** What you have to do **
In the material below, find every line containing "target" and copy that line.
The data below:
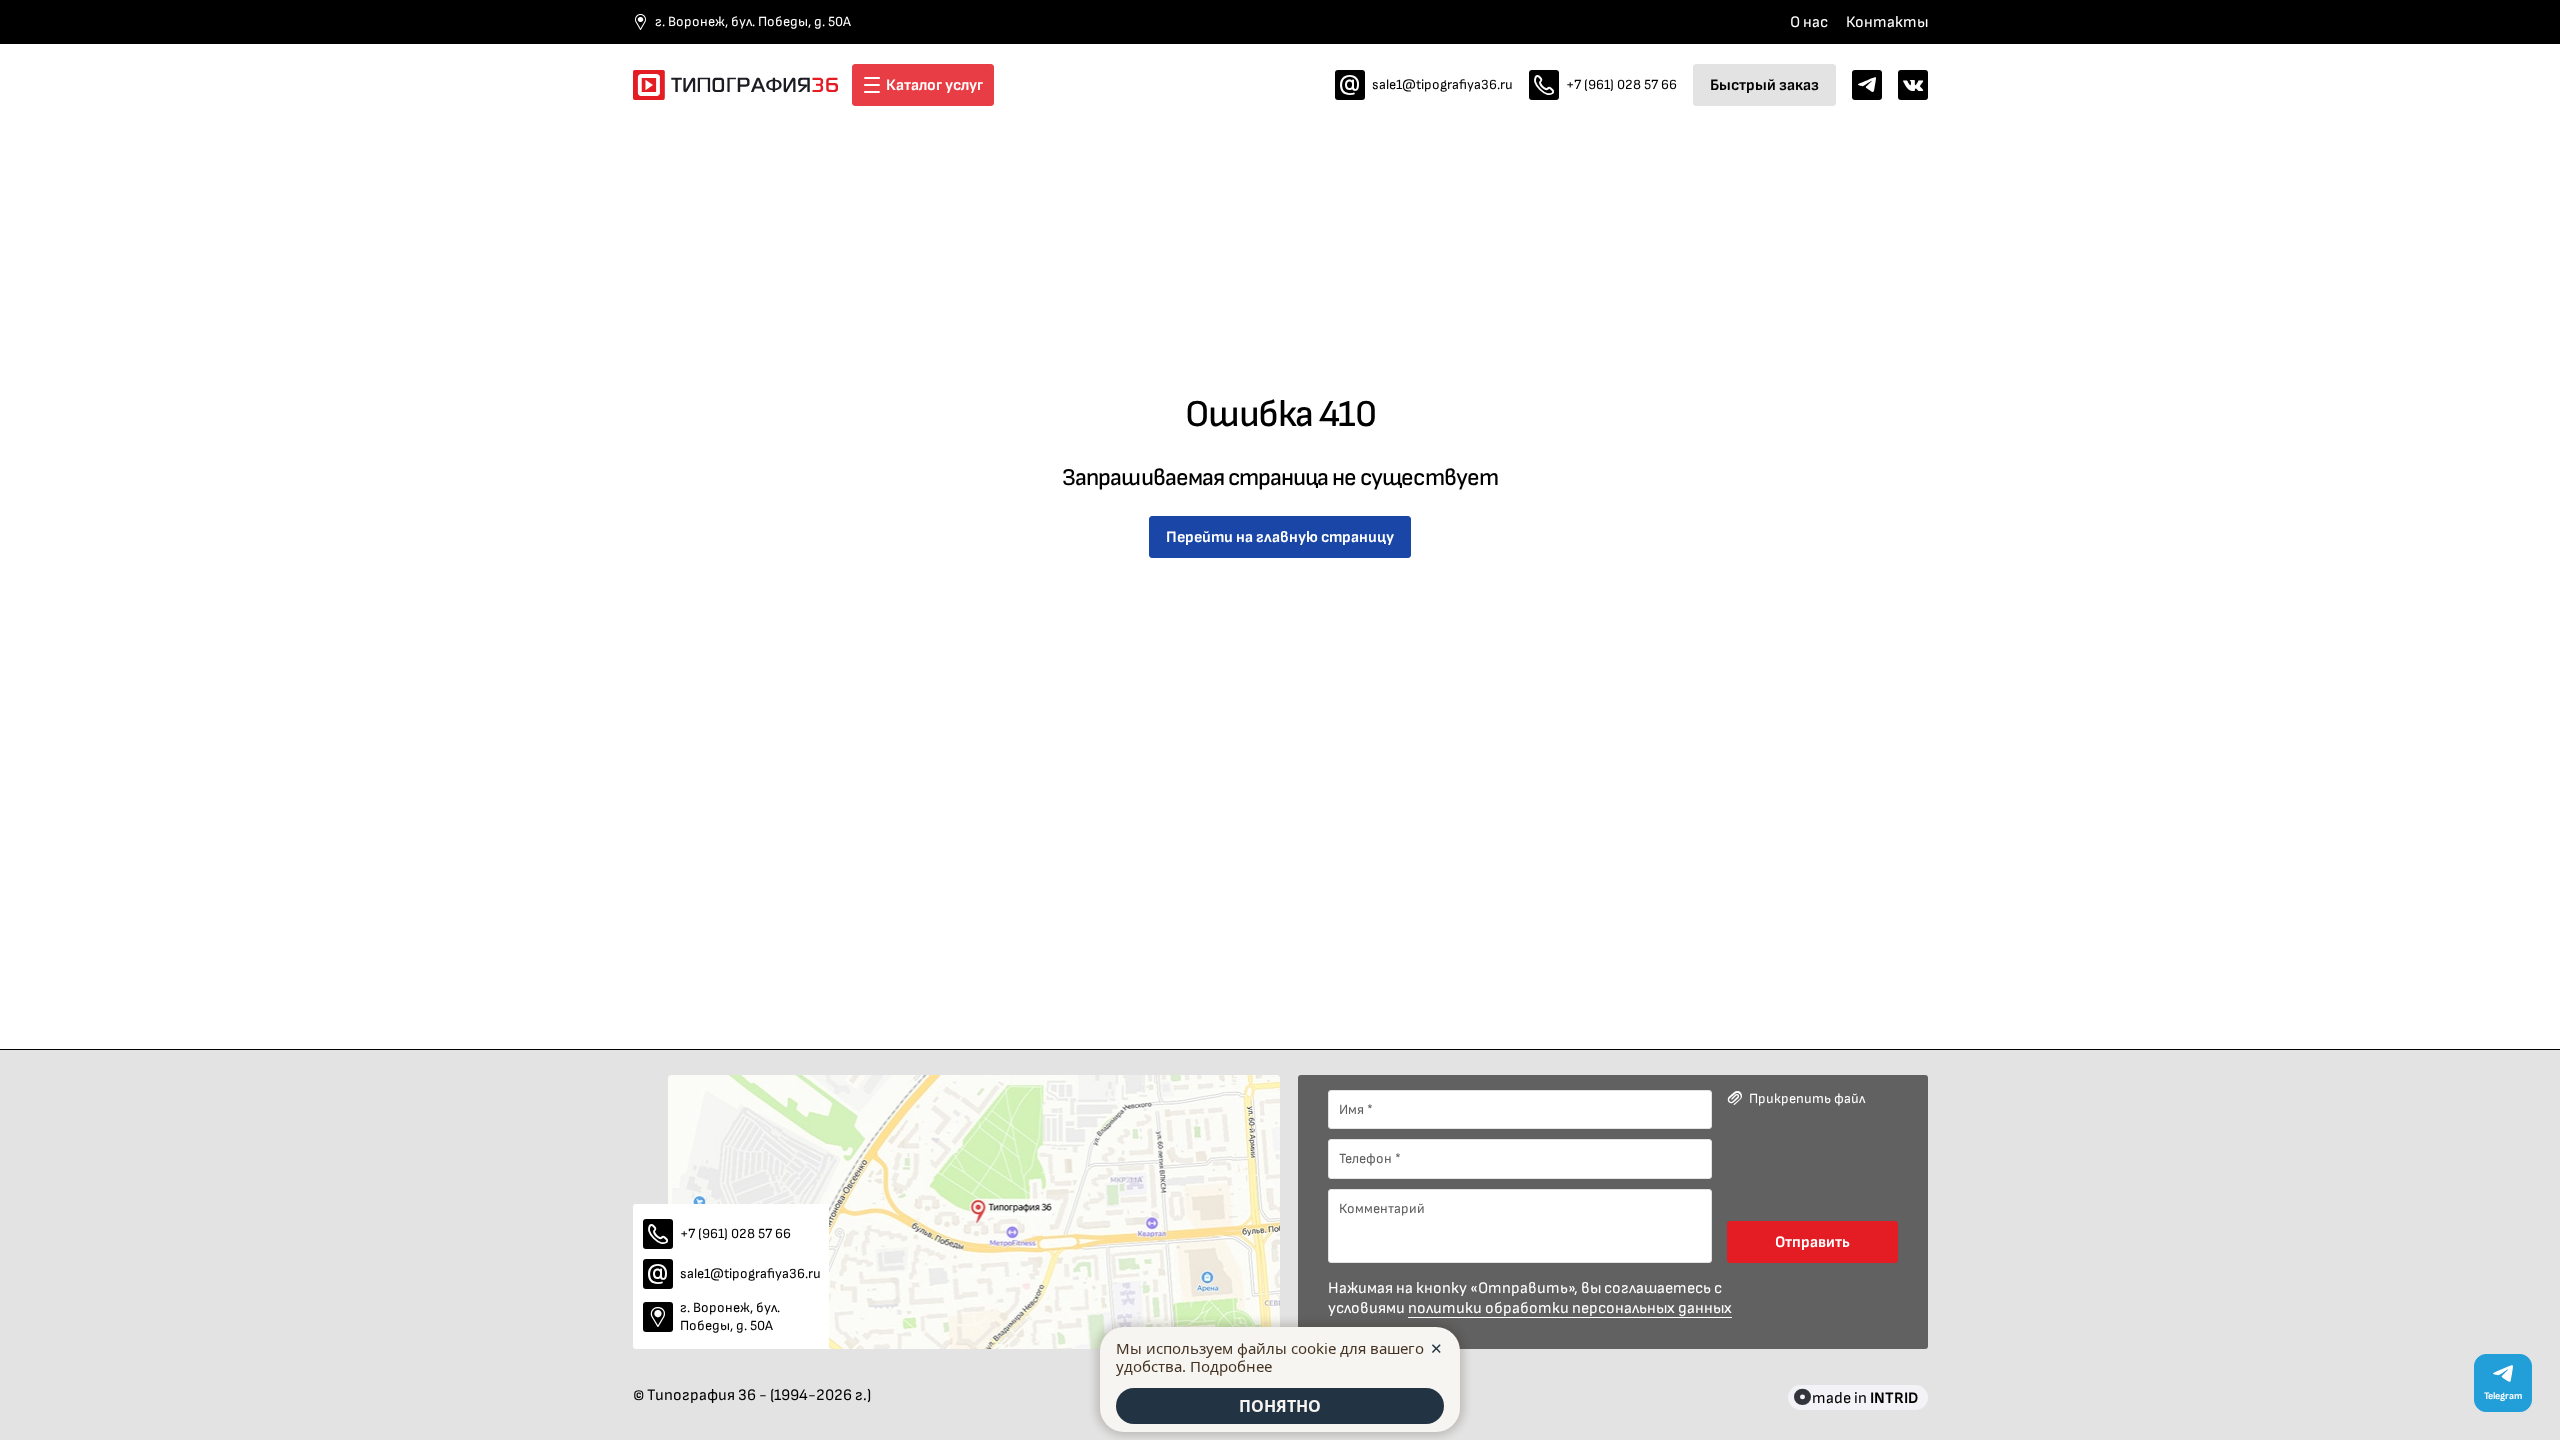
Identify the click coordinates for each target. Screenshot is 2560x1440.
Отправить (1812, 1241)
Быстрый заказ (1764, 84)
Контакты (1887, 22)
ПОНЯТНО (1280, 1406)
End of The data.
The data below:
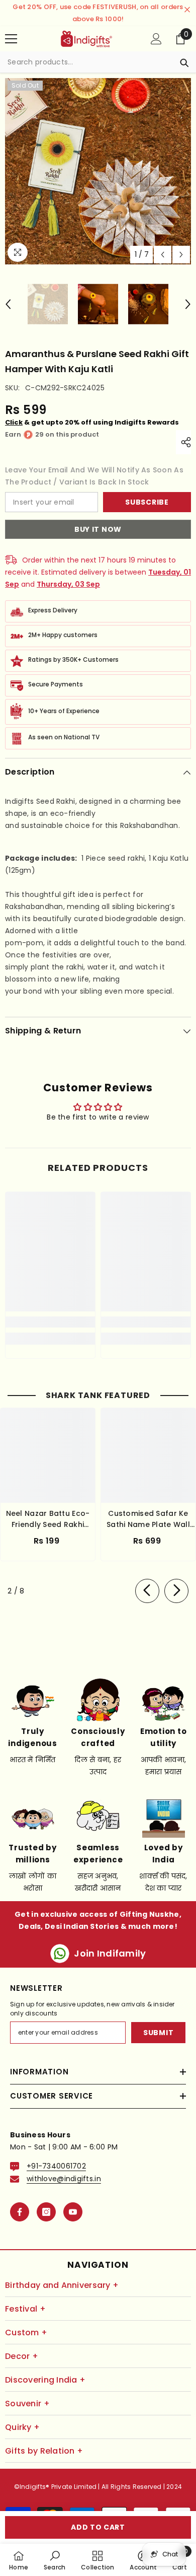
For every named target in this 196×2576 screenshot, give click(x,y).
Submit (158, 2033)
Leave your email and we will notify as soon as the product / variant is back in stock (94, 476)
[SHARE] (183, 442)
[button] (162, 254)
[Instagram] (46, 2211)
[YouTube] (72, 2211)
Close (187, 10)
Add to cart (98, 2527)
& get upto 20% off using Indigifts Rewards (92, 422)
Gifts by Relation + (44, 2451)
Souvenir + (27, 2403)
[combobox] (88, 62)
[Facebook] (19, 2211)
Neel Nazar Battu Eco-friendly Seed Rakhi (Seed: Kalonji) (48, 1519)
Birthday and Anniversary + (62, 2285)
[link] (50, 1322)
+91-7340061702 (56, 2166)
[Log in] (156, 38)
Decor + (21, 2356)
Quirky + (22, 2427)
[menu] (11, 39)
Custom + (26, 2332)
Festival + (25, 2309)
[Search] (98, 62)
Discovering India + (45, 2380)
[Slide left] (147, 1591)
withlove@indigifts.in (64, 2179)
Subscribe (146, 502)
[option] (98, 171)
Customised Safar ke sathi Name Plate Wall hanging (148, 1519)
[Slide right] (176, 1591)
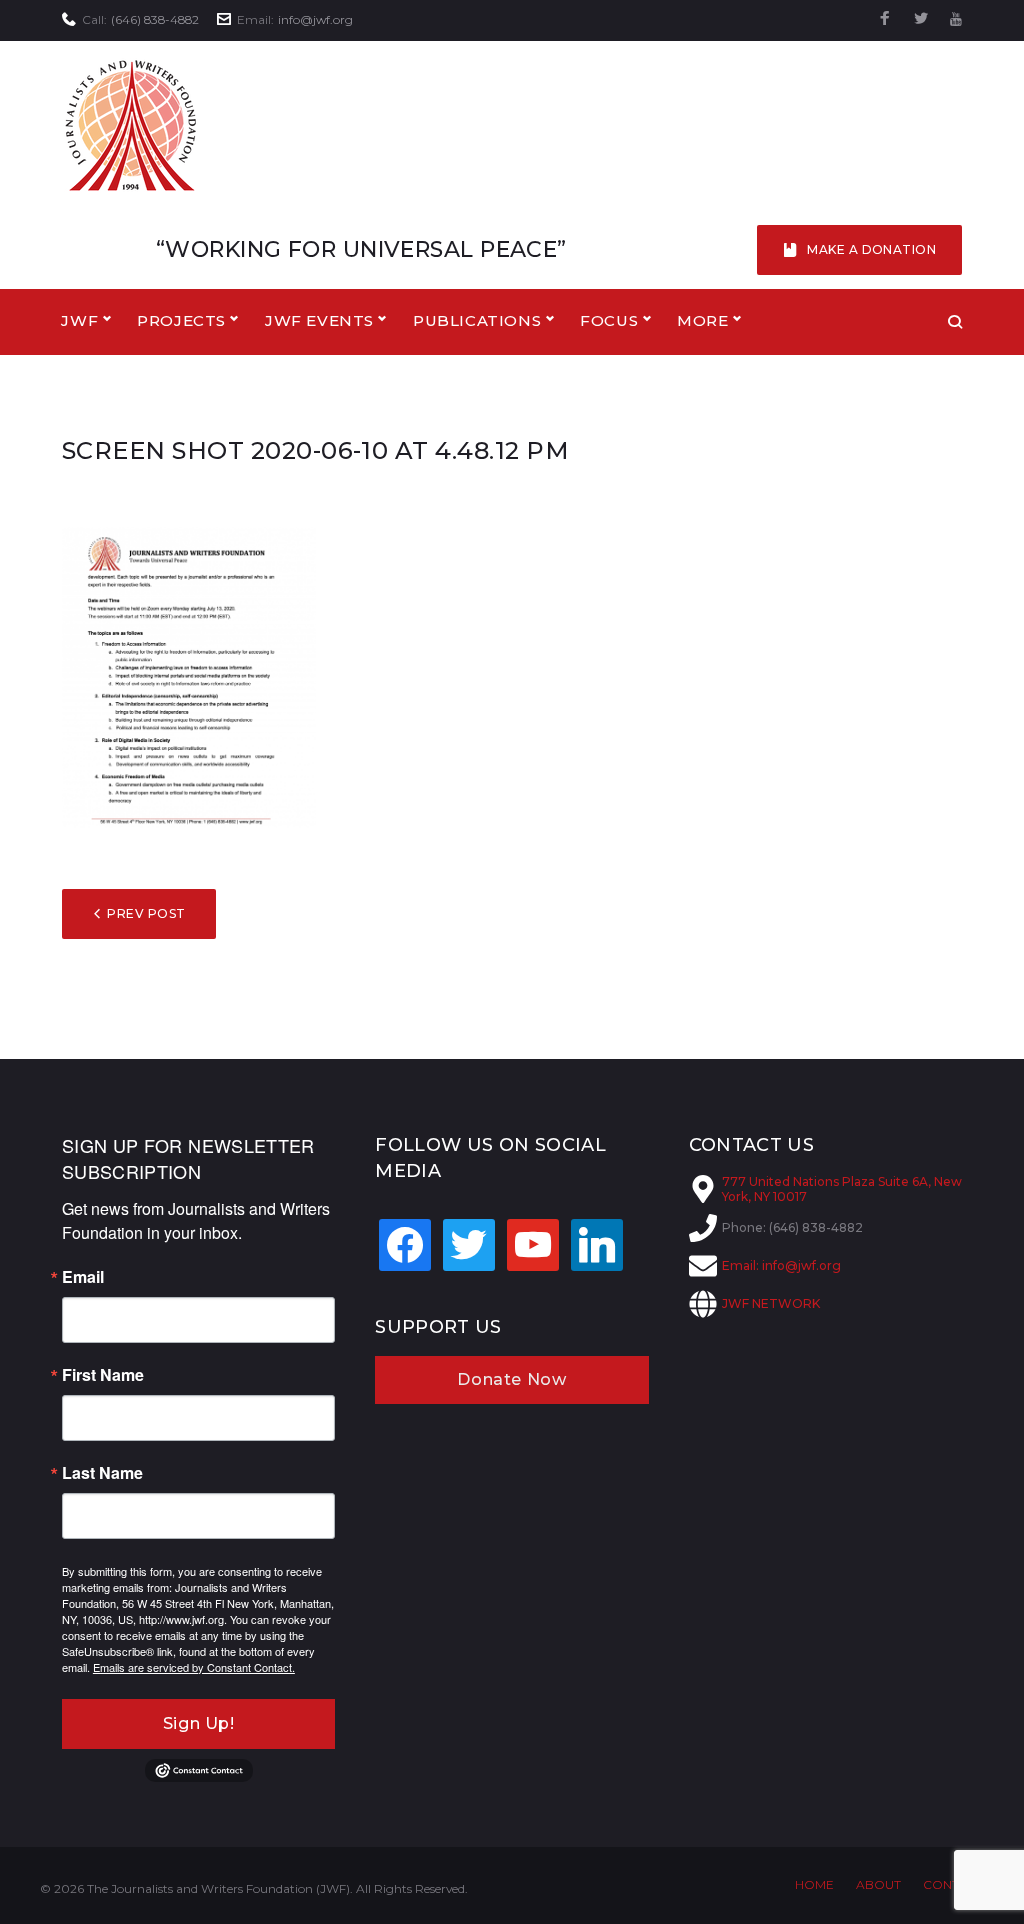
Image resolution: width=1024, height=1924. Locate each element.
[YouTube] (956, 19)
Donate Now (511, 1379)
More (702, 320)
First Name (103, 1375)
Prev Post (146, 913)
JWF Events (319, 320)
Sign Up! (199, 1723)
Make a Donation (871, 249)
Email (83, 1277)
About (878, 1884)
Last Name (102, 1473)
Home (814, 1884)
End of The data.
** Result of the exercise **
Identify the click coordinates for each target. Screenshot is 2560x1440.
For every named target in this 196×2576 screenshot, give click(x,y).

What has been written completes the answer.